Linear systems of equations: Gaussian elimination, rank, solvability. Matrices: matrix algebra and matrix inverse. Determinants. Vector algebra, linear dependence and independence, bases, coordinates, scalar product and vector product, equations for lines and planes, distance, area and volume. Description of rotations, reflections and orthogonal projections in R2 and R3. The linear space Rn and m×n matrices as linear transformations from Rn to Rm. The standard scalar product on Rn and the Cauchy-Schwarz inequality.

Instruction

Lectures, problem solving sessions and team-working.

Assessment

Written examination at the end of the course.

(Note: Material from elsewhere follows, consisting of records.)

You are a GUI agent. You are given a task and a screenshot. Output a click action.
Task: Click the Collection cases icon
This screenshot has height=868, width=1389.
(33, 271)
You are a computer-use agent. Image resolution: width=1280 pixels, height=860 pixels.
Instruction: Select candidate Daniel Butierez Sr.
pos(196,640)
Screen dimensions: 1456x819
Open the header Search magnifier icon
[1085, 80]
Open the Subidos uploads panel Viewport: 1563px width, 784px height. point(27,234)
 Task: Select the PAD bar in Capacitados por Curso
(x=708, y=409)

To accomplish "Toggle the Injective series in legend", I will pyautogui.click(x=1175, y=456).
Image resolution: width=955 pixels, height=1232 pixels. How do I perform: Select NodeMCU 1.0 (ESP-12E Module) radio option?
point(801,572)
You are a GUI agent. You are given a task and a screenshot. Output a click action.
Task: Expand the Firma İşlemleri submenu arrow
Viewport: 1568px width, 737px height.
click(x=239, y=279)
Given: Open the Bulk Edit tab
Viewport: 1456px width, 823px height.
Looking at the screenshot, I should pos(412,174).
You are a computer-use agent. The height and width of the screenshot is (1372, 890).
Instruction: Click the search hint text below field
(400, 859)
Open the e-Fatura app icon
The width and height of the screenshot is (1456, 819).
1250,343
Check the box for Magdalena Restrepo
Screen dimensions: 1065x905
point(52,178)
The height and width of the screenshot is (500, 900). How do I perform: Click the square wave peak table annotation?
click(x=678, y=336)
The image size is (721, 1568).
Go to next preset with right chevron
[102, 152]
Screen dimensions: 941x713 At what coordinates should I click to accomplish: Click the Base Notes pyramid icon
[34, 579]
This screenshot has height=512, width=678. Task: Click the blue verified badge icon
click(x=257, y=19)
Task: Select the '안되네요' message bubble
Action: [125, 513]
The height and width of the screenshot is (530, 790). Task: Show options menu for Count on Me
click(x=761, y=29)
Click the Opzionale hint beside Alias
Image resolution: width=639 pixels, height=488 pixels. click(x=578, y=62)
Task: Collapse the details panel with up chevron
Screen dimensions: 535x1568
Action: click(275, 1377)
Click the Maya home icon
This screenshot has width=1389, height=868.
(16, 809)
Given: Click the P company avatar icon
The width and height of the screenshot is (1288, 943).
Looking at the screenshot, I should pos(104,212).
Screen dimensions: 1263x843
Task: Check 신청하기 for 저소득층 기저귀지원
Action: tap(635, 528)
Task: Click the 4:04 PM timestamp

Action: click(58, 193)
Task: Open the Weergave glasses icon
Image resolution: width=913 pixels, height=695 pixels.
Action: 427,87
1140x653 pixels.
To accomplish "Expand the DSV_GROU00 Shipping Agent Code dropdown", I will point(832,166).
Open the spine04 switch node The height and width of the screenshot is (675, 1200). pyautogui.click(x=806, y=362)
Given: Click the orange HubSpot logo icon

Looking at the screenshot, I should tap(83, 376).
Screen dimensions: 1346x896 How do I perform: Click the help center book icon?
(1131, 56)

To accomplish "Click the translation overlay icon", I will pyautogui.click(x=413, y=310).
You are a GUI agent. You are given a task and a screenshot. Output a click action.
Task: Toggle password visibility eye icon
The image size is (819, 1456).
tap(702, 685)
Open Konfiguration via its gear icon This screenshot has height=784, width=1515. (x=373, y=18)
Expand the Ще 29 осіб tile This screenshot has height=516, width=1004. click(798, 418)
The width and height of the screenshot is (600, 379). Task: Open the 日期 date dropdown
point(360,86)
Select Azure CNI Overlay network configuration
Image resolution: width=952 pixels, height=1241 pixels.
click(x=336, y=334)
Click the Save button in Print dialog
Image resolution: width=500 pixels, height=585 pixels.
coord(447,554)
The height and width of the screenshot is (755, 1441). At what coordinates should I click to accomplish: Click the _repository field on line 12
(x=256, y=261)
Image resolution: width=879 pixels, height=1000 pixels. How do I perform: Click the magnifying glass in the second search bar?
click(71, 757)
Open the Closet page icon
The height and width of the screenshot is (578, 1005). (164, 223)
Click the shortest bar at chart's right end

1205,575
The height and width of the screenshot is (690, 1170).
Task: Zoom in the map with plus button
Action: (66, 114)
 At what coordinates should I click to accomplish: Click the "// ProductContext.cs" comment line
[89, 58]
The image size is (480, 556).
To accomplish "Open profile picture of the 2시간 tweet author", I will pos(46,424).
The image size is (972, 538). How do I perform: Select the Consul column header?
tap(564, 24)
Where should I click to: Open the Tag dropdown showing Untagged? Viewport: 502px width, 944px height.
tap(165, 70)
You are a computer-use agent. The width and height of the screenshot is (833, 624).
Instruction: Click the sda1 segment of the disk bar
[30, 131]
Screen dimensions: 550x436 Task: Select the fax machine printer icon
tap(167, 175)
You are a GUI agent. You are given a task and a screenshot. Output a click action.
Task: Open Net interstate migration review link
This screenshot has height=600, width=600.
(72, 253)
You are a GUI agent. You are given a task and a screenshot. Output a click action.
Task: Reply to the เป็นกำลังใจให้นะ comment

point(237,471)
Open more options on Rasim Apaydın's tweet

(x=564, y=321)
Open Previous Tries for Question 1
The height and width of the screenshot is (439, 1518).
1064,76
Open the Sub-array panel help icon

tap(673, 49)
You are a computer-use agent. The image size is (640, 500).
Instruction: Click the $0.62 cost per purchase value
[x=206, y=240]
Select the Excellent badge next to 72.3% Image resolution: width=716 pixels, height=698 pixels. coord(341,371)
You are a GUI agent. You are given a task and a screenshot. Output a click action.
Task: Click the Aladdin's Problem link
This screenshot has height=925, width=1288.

If there are special reasons for doing so, an examiner may make an exception from the method of assessment indicated and allow a student to be assessed by another method. An example of special reasons might be a certificate regarding special pedagogical support from the disability coordinator of the university.

Other directives

The course cannot be included in higher education qualification together with the course Algebra and vector geometry.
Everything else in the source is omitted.